Page 1 of 1

Frustrated User

Posted: Thu Dec 08, 2011 7:48 pm
by tipud
Hi
I am an occasional user of helium script i am still learning how to use the script.

I know HS can do what i want but i am still trying to understand the basics.

Please advise on the following :
1, If i want to scrape a site, the code / link for example is Wholesale Suppliers <a href="http://www.wholesalers4u.co.uk">Wholesale Suppliers</a> I want to extract the url (www.wholesalers4u.co.uk) sometimes this could be in among a paragraph of words which i do not want.
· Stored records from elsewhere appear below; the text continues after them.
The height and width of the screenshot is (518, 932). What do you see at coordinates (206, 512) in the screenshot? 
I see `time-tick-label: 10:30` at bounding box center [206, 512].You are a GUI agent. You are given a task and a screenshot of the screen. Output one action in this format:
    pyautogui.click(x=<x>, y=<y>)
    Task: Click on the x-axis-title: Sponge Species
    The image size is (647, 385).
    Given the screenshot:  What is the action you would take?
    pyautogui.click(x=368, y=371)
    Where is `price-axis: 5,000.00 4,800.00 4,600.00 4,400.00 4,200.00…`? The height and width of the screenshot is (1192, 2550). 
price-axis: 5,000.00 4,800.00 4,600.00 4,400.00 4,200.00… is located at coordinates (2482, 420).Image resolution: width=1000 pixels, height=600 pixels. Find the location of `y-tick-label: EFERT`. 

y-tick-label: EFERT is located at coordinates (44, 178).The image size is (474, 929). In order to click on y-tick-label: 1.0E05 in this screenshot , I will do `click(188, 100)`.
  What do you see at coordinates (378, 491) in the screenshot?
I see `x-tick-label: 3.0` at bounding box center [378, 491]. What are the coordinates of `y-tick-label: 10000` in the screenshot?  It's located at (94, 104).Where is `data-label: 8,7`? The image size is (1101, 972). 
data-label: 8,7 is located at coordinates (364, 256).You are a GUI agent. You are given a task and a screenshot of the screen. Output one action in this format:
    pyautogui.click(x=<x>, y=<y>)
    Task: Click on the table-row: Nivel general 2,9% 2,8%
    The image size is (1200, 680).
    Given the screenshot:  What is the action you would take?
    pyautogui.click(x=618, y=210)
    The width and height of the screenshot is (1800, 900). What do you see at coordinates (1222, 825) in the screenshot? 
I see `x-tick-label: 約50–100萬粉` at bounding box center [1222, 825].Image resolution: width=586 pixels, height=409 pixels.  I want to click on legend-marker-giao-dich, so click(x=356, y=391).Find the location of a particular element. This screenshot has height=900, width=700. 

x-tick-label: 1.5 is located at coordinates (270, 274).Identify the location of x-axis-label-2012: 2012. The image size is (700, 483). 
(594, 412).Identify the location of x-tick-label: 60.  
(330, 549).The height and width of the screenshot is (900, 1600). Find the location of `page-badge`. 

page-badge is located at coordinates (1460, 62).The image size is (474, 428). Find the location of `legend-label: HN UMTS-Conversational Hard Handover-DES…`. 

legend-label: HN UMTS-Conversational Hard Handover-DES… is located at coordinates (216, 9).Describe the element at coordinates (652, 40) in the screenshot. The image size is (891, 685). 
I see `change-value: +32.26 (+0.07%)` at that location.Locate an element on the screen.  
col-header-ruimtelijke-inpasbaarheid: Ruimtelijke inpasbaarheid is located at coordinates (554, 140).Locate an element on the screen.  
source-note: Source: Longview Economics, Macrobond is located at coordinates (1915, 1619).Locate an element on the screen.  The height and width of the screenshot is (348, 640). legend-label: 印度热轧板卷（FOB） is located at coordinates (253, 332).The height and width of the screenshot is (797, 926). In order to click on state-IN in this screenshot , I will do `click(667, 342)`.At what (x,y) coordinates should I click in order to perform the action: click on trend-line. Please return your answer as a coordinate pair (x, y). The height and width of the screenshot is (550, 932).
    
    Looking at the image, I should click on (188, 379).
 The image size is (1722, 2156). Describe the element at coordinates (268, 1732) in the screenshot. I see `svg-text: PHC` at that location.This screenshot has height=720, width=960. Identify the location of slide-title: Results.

2, If the address is in a few lines - 1 title, 2 street, 3 City, 4 state, 5 Zip code, i want to extract this seperatly, when i select in HS it selects all the section only.

3, many of the sites i want to scrape have category => list => detail how do i do this ? i can get HS to go to list then detail and scrape but not when there is another layer.

Any help would be greatly appreciated.

Re: Frustrated User

Posted: Fri Dec 09, 2011 6:58 pm
by webmaster
Hi,
tipud wrote:1, If i want to scrape a site, the code / link for example is Wholesale Suppliers <a href="http://www.wholesalers4u.co.uk">Wholesale Suppliers</a> I want to extract the url (http://www.wholesalers4u.co.uk) sometimes this could be in among a paragraph of words which i do not want.
You should still be able to create a kind that selects only the link and then extract its Link property, which contains the target URL.
tipud wrote:2, If the address is in a few lines - 1 title, 2 street, 3 City, 4 state, 5 Zip code, i want to extract this seperatly, when i select in HS it selects all the section only.
This can be done with Text gatherers at Project -> Text Gatherers. Here is some more info on how to use them.
tipud wrote:3, many of the sites i want to scrape have category => list => detail how do i do this ? i can get HS to go to list then detail and scrape but not when there is another layer.
You can go deep down as many levels as you need by putting one Navigate Each action as a child of another. I'm not sure what you mean by having another layer. Perhaps a URL will help me figure it out.